RNA Arrays - The Next Generation – RNArrays TNG

RNArrays - The Next Generation

There is a need for a method that allows for a large-scale, yet precise mutational analysis of functional RNA molecules. Having control over the actual sequences to be synthesized also offers the prospect of the preparation of RNA libraries for third-generation sequencing approaches. Random combinatorial synthesis of RNA cannot meet these criteria, but high-density photolithographic synthesis of RNA arrays provides a real solution. However, the currently only available method for in situ RNA array synthesis is limited in throughput due to long coupling and photodeprotection times as well as degradation during the deprotection steps.

Our objective is to develop two new sets of RNA phosphoramidites for RNA array fabrication with faster coupling times, increased photosensitivity and milder deprotection strategies, and thus to access long RNA oligonucleotides of high quality in a short amount of synthetic time. We then intend to prepare RNA microarrays for on and off-surface applications, from the study of the fluorogenic properties of a specific RNA aptamer to the direct sequencing of RNA libraries on a Nanopore instrument. The two sets of phosphoramidites having different sensitivity to base-mediated deprotection, 2'-OH protection may be maintained at particular locations to study the role of the 2' hydroxyl group in functional RNA.

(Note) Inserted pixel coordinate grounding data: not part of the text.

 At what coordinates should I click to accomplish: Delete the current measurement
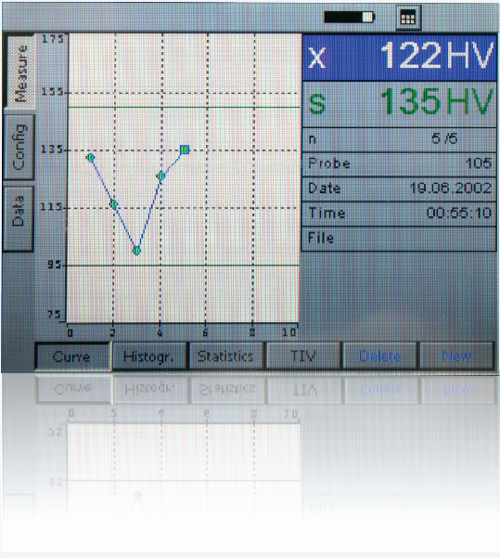click(380, 356)
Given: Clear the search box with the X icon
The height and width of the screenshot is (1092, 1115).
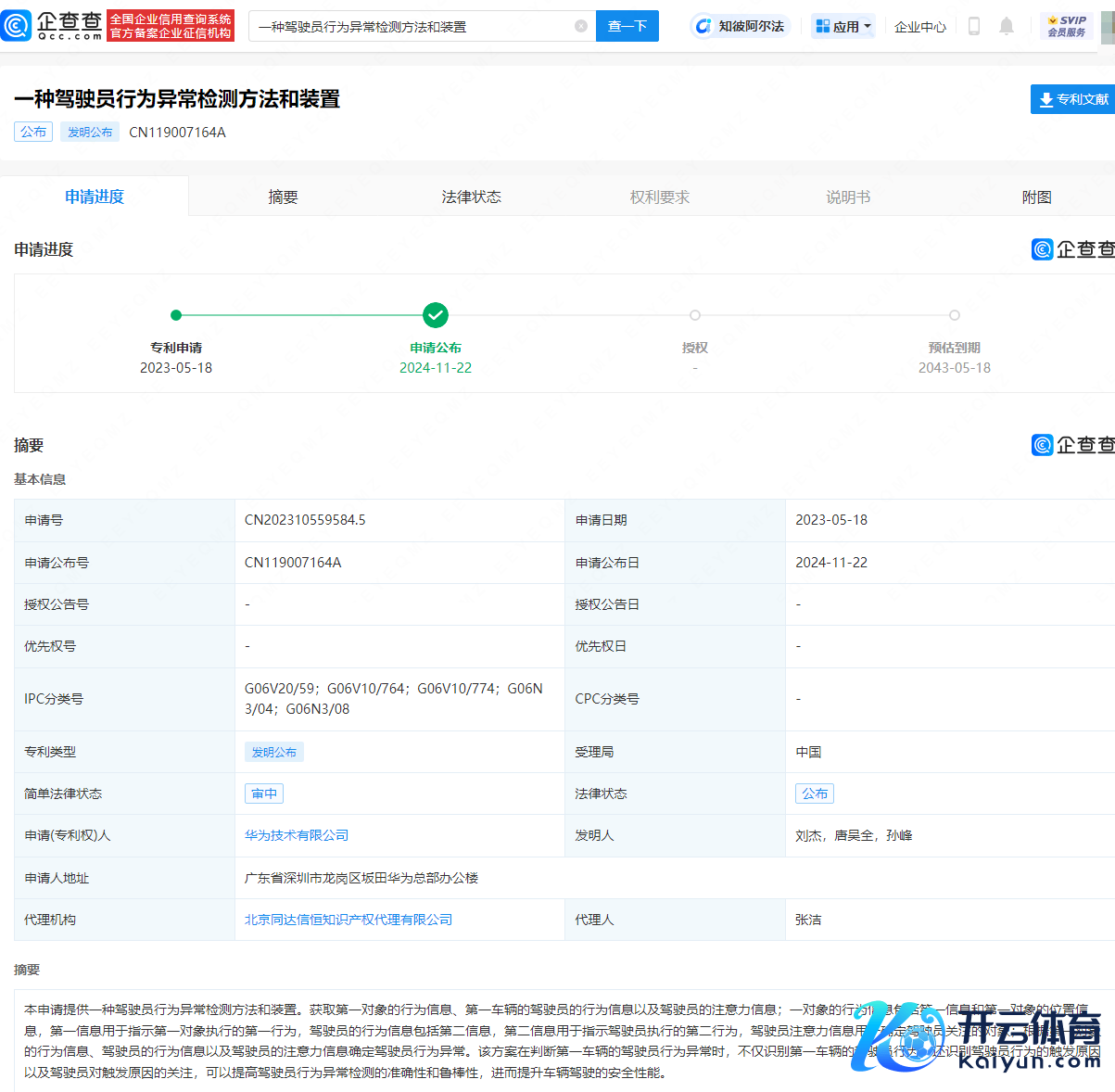Looking at the screenshot, I should pyautogui.click(x=581, y=27).
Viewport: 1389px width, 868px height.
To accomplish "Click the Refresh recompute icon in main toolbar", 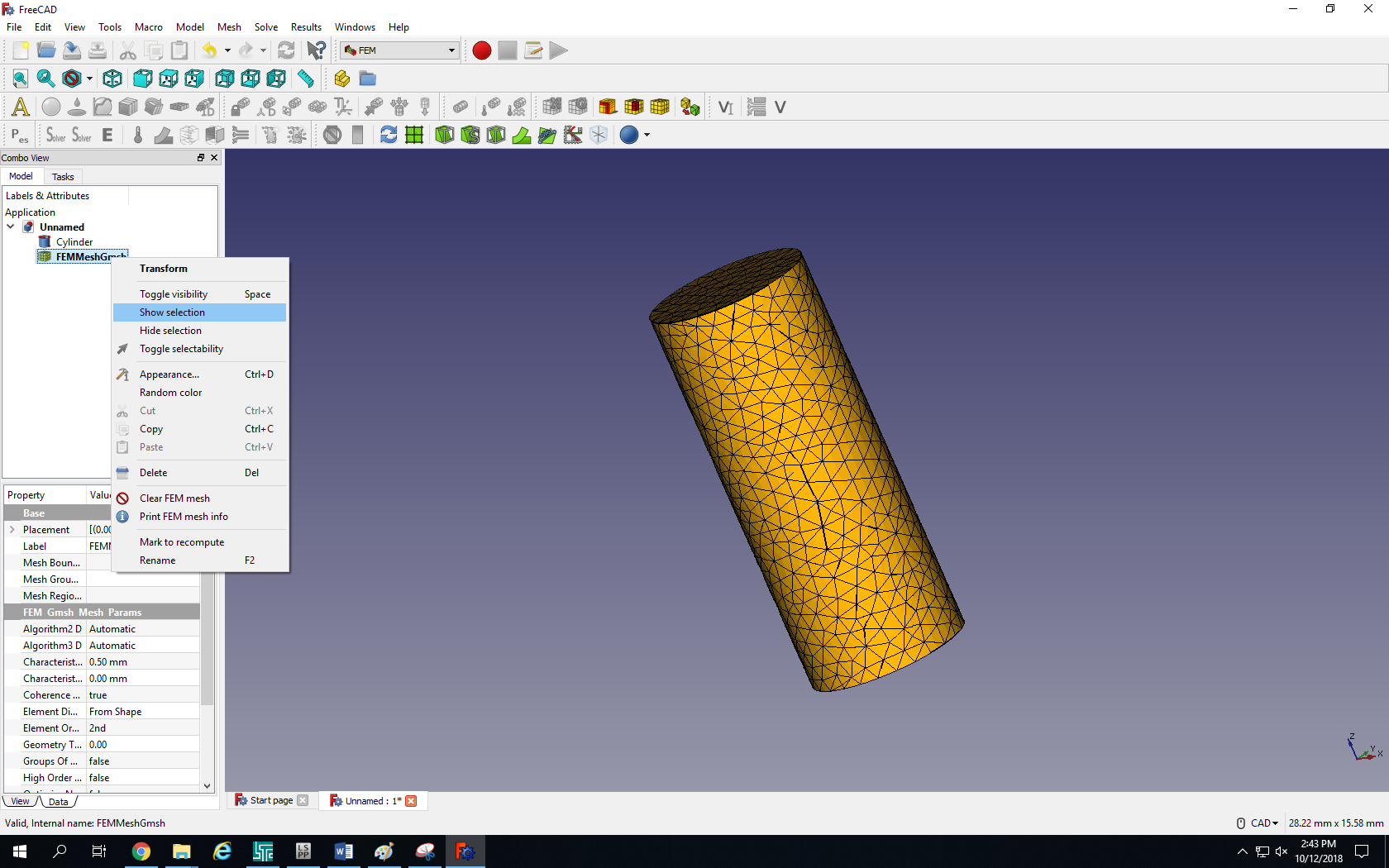I will point(286,50).
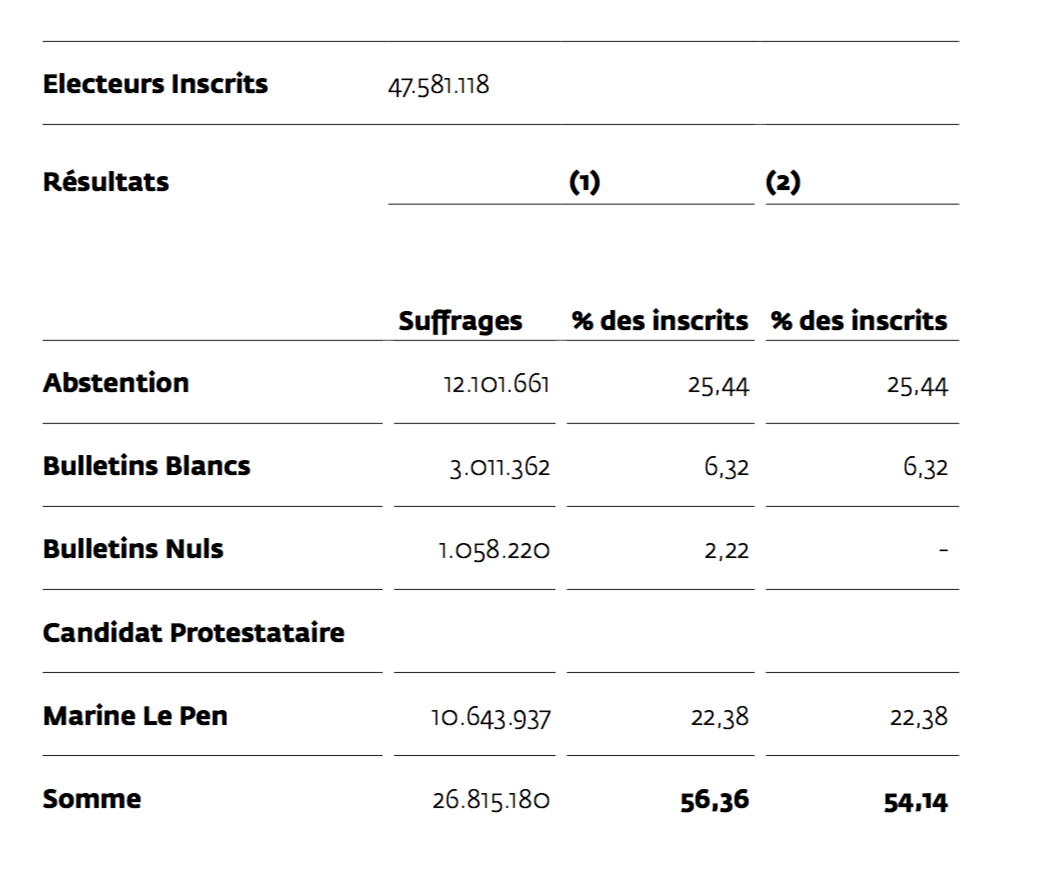
Task: Click the 2,22 percentage for Bulletins Nuls
Action: (x=726, y=551)
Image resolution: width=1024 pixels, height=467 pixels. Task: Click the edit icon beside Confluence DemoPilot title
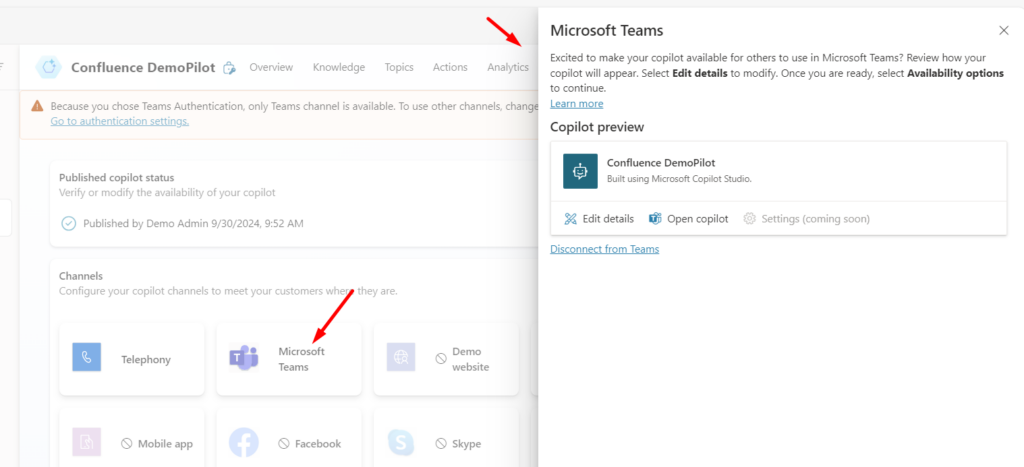pos(229,68)
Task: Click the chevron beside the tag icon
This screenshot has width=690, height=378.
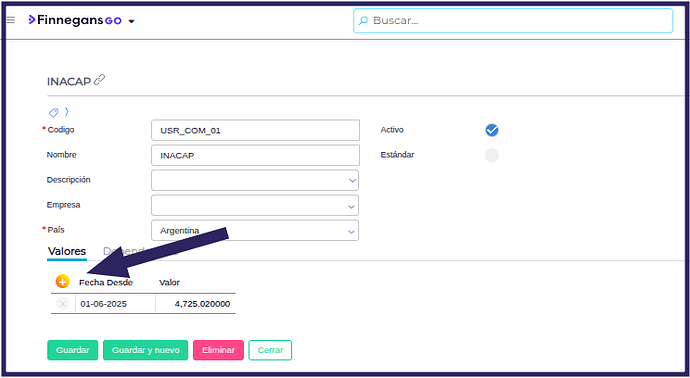Action: point(66,112)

We will transform the commercially available 2'-O pivaloyloxymethyl (PivOM) and propionyloxymethyl (PrOM) ribonucleosides , initially developed in our group, into their 5' highly photosensitive versions and isolate all eight corresponding RNA phosphoramidite building blocks. Incorporation of those phosphoramidites into RNA arrays will be done using in situ photolithography. The Mango III aptamer will be grown on-array and assayed against Thiazole Orange and sequence libraries will be read first on Illumina, then on a Nanopore GridION.

In so doing, we expect RNA synthesis to proceed 3-4× faster and to thus overcome the current limitation of ~30-nt, up to 100-nt long oligomers. With a low synthetic error-rate, this approach could then be regarded as an excellent source of controlled sequence diversity. Systematic and large-scale mutation will be extremely useful in aptamer and ribozyme research.

This is an international collaboration between the “Modified Oligonucleotides” group at IBMM in the University of Montpellier, France and the “Nucleic Acid Chemistry” group at the University of Vienna, Austria, with Drs Françoise Debart (France) and Jory Liétard (Austria) as joint PIs and supervisors. The synthesis of all eight novel RNA phosphoramidites will be carried out in France. RNA microarray synthesis and all following applications will be performed in Austria.